Man battered his mum and partner in head with hammer in bed - The Coventry Observer

Man battered his mum and partner in head with hammer in bed

Coventry Editorial 19th Oct, 2018   0

A young man who battered his mother and her partner over the head with a lump hammer as they lay in bed will only begin serving a prison term after undergoing psychiatric treatment.

Joshua Nash, who has been diagnosed as suffering from paranoid schizophrenia, had pleaded guilty at Warwick Crown Court to two charges of inflicting grievous bodily harm with intent.

In view of his condition, those pleas were accepted at an earlier hearing by prosecutor Sam Mainds, who asked for more serious charges of attempted murder to ‘lie on the file.’

After a series of adjournments for Nash (22) of Jardine Crescent, Tile Hill, Coventry, to undergo psychiatric assessment, he was made subject to what is known as a hybrid order.

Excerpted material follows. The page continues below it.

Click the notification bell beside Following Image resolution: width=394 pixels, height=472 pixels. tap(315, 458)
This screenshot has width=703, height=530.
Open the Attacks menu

Under the order, Judge Andrew Lockhart QC imposed an extended prison sentence of 12 years, with an additional five years on licence – together with an order that he should first be detained at a secure psychiatric unit.

Explaining the effect of the order, he told Nash: “You will be detained in hospital for as long as necessary.

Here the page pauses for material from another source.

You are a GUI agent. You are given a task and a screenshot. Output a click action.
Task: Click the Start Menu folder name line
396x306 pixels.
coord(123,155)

“If you are discharged before the end of your custodial sentence, you will be transferred to prison and, once in prison, you will serve the remainder of the sentence.”

Once in prison Nash will have had to serve a minimum of two-thirds of the 12-year term, including the time in hospital, before the Parole Board can even consider his release – and he could end up serving the full period.

And following his release, he will remain on licence for the rest of the 12 years and an additional five years.

At an earlier hearing Mr Mainds said that in September last year Social Services had banned Nash from seeing his mother Sinead Nash at her home in Jardine Crescent because of previous incidents.

But the next day he went to the house at some time after midnight and let himself in.

Armed with a lump hammer, he went upstairs to his mother’s bedroom, where she was in bed with her partner of many years Robert Duffy.

Prompted by something insulting Mr Duffy, who had been drinking, had said about his mother, Nash set about him with the lump hammer, hitting him repeatedly over the head with it.

And when his mother tried to intervene, he set about her in a similar way, said Mr Mainds.

Nash then fled from the house, but his mother managed to call the emergency services, and when the police arrived they found Mr Duffy seriously injured on the bed, with the bloodstained lump hammer and another hammer nearby.

Yet despite his desperate condition, Mr Duffy initially told officers he was ‘not a grasser.’

His horrific injuries included a depressed skull fracture and led to him being kept in hospital for three months, and having a section of his skull removed because of swelling to his brain.

The brain injury has had an ongoing effect on him, leaving him with only one fully-functioning arm and affecting his ability to do things for himself, and he now feels ‘a deep loathing’ for Nash.

Sinead Nash had a bleed on the brain as a result of the multiple blows she received, and her life was saved by surgeons after she suffered a cardiac arrest during her operation.

Judge Lockhart commented: “Two people’s lives have been ruined. This was so close to a twin murder.”

Clare Evans, defending, observed that Nash’s memories of what happened were still clouded, but said: “He knows there’s no justification, but cannot point to why that happened then, or at all.”

And she pointed out that Nash’s psychiatric conditions had not been diagnosed at the time of the attack.

Sentencing Nash, Judge Lockhart told him: “You, in your drug-fuelled state, struck him time and time again with that hammer. The attack must have been very violent and long-lasting.”

He said that when Nash’s mother tried to intervene Nash, ‘consumed by anger and fuelled by drugs,’ had attacked her as well – adding that he was satisfied Nash poses an ongoing danger to people who cross him in the future.